NBG also faces special problems, those bankers pointed out. It suffered heavy losses in the wake of the mid-1970s real estate market collapse here. When Guyton took office in April 1977, he cut the bank's costs, wrote off a large portion of bad loans and suspended payments of dividends.

By the 1979 annual meeting, he announced that the bank was back in the black for the second year and ready to accelerate its growth, although the bottom line remained his top priority.

Guyton also dealt frankly with the press and federal scrutiny surrounding the investigation that preceded Lance's indictment on federal charges of bank fraud and conspiracy, stemming in part from his NBG tenure. The former federal budget director is scheduled to go to trial here on Jan. 14.

The bank also came under scrutiny for loans during the Lance era to the Carter family peanut business in Plains, Ga., but a special counsel announced in October that he found no illegality, apparently closing out the last federal probe.

"The bank experienced a period of national publicity and regulatory scrutiny unequalled in the history of banking. We are extremely pleased to report that we survived," Guyton said.

Given the bank's recent progress, several Atlanta bankers close to NBG characterized Pharaon's changes as mysterious. They said he appears to want more control over the bank's day-to-day operation and over the present board of directors, which strongly backed Guyton. Several directors are expected to leave the board by the 1980 annual meeting.

Pharaon also suggested before Guyton's departure that NBG should hire a Pakistani banker to represent Pharaon's interests on a day-to-day basis, but the idea was abandoned after bank officers called it "not in the best interest of NBG," according to several sources.
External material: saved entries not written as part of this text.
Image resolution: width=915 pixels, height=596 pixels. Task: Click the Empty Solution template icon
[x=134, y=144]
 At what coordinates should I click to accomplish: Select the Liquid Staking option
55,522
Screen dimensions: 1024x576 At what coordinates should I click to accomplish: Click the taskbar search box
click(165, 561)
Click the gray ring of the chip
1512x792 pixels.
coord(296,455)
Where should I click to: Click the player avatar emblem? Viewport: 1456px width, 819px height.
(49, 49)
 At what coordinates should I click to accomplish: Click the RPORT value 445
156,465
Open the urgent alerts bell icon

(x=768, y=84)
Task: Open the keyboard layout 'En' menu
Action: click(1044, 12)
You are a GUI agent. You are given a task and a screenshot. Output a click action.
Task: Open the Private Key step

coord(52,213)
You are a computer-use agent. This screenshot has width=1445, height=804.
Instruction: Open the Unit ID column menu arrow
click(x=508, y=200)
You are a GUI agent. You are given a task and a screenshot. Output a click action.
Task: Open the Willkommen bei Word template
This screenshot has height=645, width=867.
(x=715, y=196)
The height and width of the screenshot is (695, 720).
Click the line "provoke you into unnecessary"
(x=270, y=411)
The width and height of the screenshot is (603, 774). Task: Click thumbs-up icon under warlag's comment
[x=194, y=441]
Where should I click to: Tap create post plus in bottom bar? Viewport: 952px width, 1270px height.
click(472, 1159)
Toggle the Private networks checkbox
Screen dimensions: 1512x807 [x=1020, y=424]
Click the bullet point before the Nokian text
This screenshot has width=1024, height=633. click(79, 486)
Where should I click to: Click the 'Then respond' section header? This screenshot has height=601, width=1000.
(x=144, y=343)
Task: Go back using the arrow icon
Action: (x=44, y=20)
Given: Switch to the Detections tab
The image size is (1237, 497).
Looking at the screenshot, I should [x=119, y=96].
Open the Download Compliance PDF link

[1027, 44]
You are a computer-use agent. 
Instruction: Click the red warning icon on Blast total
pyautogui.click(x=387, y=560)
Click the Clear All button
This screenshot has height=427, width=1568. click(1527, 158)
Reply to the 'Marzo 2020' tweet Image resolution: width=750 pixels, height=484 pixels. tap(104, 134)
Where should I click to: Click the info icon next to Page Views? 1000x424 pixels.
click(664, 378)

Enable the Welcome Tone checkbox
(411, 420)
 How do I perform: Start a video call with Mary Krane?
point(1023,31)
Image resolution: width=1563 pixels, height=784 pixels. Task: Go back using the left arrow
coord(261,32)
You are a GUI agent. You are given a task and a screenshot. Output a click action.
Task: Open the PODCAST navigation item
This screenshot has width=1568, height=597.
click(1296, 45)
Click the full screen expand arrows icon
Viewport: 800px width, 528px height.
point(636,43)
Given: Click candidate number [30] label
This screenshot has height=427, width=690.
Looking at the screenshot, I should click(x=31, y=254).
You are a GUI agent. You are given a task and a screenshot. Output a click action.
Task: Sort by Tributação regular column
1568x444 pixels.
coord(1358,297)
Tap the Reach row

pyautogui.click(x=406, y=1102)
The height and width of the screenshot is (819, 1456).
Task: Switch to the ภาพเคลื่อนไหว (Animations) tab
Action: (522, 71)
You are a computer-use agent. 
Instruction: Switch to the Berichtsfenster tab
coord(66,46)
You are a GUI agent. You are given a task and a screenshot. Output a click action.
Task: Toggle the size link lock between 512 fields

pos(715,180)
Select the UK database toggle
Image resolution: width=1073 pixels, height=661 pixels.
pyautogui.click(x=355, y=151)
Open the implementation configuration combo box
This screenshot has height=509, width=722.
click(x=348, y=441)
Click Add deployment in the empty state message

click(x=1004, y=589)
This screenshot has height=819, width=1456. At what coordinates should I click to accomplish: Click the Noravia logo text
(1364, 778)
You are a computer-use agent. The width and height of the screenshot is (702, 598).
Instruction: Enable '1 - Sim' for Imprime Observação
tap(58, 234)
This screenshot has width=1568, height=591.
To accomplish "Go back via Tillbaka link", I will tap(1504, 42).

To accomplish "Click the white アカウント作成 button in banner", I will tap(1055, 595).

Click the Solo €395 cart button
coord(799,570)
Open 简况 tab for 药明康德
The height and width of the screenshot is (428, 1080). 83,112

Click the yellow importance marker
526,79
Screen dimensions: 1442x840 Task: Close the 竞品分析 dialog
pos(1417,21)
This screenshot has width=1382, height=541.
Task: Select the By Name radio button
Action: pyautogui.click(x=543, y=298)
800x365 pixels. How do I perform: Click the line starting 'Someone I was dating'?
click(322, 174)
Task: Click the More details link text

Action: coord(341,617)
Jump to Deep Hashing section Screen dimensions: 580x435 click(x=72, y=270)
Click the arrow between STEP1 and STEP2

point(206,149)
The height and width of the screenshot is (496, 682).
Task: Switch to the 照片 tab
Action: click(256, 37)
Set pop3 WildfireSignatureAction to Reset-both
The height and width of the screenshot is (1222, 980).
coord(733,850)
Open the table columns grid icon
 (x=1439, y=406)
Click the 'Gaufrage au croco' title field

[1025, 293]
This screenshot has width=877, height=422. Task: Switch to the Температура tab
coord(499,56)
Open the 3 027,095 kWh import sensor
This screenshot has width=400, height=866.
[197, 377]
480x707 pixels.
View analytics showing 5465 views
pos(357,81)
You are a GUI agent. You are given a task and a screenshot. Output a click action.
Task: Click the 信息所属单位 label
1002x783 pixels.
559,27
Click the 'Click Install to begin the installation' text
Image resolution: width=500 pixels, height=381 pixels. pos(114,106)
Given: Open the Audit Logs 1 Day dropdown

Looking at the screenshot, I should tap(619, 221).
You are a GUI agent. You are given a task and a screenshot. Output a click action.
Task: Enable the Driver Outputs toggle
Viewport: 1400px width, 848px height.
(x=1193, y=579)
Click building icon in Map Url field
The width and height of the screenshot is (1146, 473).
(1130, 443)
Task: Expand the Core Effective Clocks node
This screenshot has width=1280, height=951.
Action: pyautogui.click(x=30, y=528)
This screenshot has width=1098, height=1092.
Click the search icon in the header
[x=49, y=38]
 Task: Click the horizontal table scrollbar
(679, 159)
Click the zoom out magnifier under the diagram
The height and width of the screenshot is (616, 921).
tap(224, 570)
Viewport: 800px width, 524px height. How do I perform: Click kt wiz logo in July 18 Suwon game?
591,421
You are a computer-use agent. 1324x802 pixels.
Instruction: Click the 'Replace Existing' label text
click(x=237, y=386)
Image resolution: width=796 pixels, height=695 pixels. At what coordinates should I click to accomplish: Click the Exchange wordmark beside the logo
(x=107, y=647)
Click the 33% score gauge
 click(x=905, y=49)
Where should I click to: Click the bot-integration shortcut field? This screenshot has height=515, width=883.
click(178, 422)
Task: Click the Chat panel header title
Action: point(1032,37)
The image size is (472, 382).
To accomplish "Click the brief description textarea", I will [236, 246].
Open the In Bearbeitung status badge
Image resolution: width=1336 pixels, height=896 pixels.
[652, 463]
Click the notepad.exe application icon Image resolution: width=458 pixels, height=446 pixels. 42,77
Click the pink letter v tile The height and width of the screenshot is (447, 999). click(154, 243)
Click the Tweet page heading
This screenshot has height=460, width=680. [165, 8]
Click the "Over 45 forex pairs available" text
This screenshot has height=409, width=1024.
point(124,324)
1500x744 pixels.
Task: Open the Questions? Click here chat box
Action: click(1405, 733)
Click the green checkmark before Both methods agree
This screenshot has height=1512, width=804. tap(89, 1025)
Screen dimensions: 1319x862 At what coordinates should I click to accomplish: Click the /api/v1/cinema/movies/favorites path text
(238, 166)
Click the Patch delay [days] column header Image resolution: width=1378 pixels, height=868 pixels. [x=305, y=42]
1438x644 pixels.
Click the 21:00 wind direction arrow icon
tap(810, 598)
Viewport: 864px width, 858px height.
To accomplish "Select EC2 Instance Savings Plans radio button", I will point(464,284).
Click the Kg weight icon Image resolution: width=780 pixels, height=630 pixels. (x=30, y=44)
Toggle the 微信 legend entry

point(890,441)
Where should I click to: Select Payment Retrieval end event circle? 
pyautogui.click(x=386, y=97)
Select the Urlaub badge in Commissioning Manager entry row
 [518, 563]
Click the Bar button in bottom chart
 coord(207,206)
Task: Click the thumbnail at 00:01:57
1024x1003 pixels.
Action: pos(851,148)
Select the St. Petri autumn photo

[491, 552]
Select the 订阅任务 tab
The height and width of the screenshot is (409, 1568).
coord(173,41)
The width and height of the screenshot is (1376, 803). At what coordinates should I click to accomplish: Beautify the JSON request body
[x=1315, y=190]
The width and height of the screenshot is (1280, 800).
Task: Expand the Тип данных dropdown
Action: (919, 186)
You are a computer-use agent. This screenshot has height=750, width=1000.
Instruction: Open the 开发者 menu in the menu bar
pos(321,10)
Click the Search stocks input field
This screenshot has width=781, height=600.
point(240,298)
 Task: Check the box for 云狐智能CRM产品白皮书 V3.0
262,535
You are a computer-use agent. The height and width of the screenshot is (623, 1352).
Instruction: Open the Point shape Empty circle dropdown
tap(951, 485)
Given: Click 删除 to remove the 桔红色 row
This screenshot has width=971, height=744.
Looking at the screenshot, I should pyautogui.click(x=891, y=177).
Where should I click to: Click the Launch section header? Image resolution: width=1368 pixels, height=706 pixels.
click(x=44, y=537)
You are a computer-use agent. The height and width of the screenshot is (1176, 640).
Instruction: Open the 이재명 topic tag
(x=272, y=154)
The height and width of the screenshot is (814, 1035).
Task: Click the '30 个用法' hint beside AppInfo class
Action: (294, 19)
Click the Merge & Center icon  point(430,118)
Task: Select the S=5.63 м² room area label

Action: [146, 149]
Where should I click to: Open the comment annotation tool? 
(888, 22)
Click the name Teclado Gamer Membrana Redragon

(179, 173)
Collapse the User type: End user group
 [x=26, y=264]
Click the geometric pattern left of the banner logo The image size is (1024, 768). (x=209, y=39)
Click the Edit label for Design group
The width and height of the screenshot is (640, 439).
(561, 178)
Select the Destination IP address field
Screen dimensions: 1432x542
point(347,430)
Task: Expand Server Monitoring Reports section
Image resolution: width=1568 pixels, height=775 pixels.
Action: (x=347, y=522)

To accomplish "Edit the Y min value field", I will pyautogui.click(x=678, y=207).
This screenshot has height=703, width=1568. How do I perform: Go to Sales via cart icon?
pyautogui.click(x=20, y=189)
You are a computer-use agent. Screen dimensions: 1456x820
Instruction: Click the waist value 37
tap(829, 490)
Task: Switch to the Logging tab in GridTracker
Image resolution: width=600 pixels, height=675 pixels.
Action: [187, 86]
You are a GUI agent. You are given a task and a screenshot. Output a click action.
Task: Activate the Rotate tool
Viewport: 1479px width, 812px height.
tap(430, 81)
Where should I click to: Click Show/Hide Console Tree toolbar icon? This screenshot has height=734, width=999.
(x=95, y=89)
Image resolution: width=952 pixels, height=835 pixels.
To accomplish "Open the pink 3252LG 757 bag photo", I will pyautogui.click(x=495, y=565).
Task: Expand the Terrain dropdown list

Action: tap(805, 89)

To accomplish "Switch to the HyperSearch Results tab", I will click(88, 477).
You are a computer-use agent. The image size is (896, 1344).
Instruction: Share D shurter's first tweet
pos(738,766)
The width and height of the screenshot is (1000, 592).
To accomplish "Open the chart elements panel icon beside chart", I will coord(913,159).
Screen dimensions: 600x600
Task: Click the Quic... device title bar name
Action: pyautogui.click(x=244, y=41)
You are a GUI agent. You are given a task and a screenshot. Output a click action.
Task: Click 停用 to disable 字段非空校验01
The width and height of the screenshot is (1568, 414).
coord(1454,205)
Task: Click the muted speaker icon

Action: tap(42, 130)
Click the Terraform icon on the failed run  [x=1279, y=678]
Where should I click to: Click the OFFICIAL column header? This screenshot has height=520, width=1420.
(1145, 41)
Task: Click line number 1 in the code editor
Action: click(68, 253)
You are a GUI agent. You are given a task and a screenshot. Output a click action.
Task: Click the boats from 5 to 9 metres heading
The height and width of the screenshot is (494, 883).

Pharaon is known to have purchased 80 percent of the bank's stock. He started with 60 percent when he bought Lance's holding in 1978, and at least three of the large minority shareholders recently have sold out to him in light of Guyton's departure.

In addition, he bought almost all of a $3 million limited bank stock issue this year when it failed to sell on the open market.

Pharaon does not serve on the board, but is represented by board member Frank Van Court, a Houston attorney and former member of Republican presidential candidate John Connally's law firm.

"I think he figures that if he was going to put in more money, he wanted more input," one director said. "I guess that makes sense."

Meanwhile, Carlson said in an interview here that he is optimistic about NBG's future, particularly in the international arena.

"This (Atlanta) is an exciting situation, because it does not have a mature international involvement," he said. "I should very much like to have the bank be instrumental in its development."